The blessed place so many hands infold,
He can not find whereon he may take hold;
Finds that he best makes ground o'er this world's road,
As he his college nonsense doth unload;
What sweeter sound with Life's alarum blends
Than the kind voice of Brothers and of Friends?
And so, to-day, we live our old lives o'er—
The Freshman gay, the smiling Sophomore,
The anxious Junior, and the Senior proud,
The care-immersed Alumnus, sober-browed;
To shake once more the quick-responding hand,
To trade in jokes no others understand;
Our fish-lines into Memory's ponds to throw
For stories which were left there long ago
(Which, like most fishy ventures, as is known,
Through many changing years have bred and grown);
To beat the big drum of our vanity,
To clash the cymbals of our boisterous glee;
To bind again the old-time friendships fast,
To fight once more the battles of the past.

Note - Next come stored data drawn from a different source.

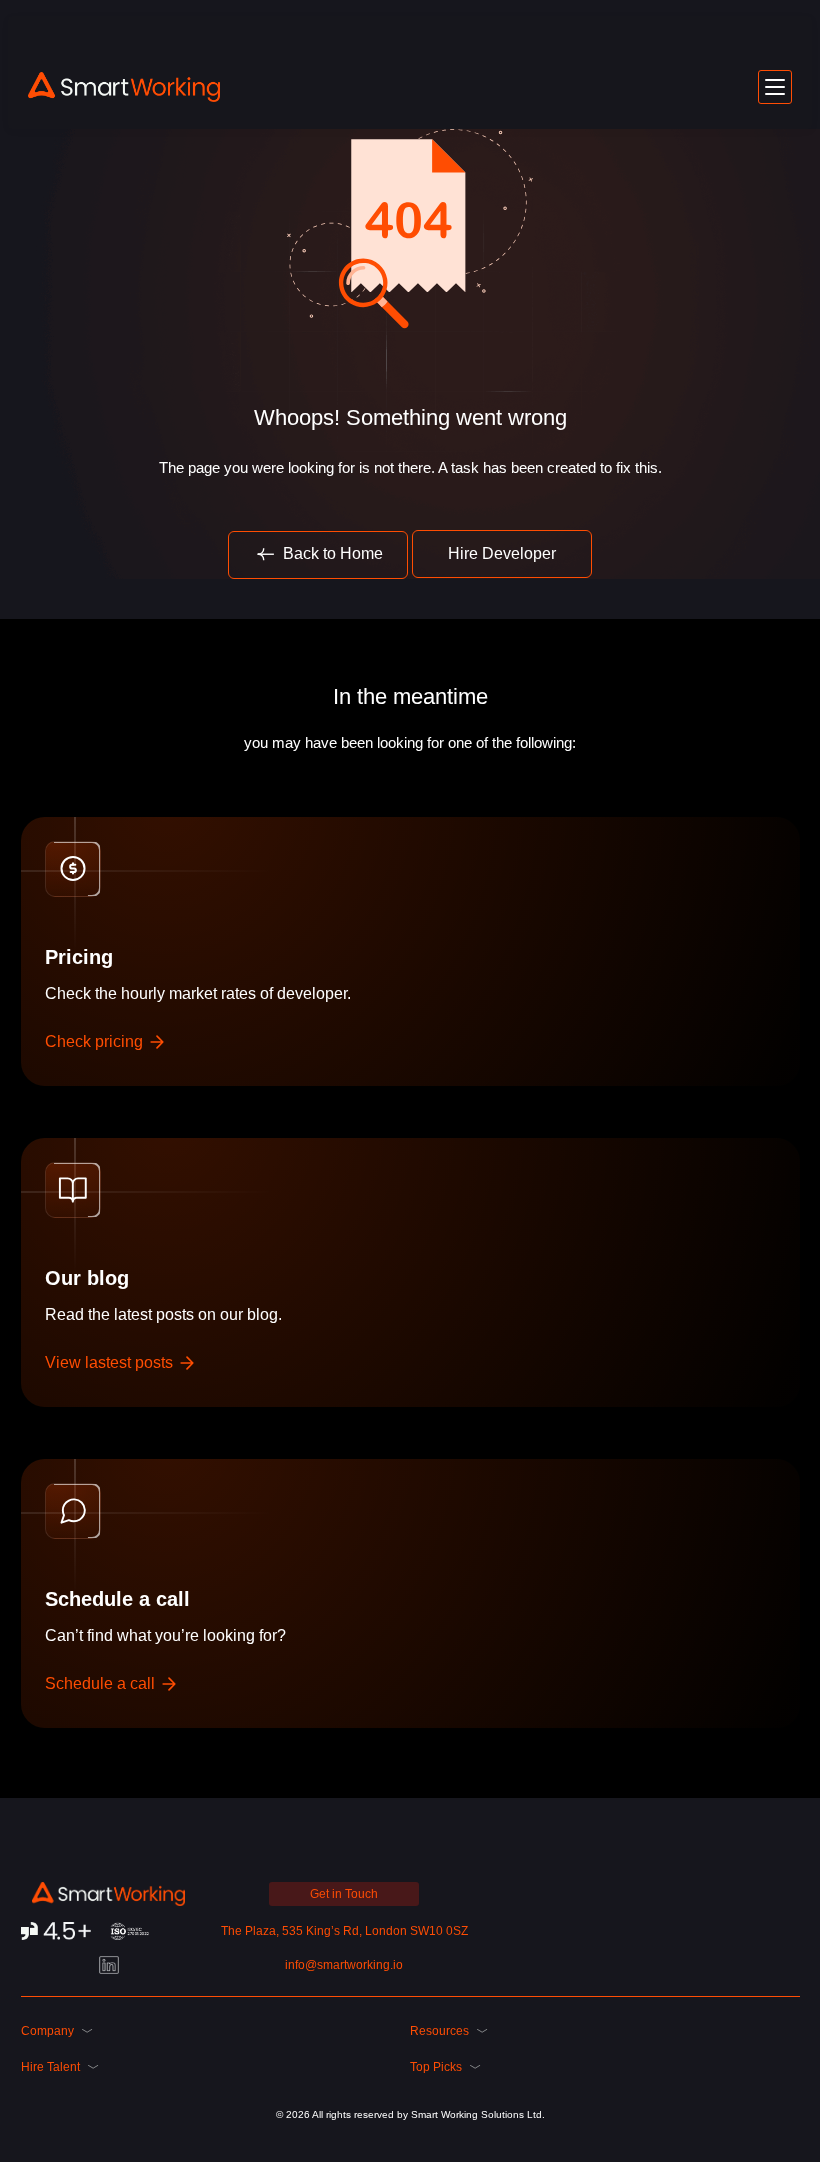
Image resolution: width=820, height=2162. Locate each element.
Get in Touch (344, 1894)
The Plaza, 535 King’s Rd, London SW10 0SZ (344, 1931)
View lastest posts (111, 1362)
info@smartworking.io (344, 1965)
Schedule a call (102, 1683)
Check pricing (96, 1041)
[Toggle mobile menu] (775, 87)
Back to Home (331, 553)
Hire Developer (502, 553)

Beneath the blue of this clear sunlit sky,
Beneath the storm-cloud, rudely lingering nigh,
From night to night—from changing day to day—
Our grand Society has won its way.
And as the lichen plant, when tempest-torn,
And roughly from its native hill-side borne,
Sucks moisture from the whirlwind's shivering form,
And grows, while yet hurled onward by the storm,
And when at last its voyage well is o'er,
Thrives sweeter, purer, stronger than before,
Our gallant little band has ever grown
Stronger for all the struggles it has known;
And, 'mid the smiles and frowns that heaven out-sends,
Our hearts still beat as Brothers and as Friends.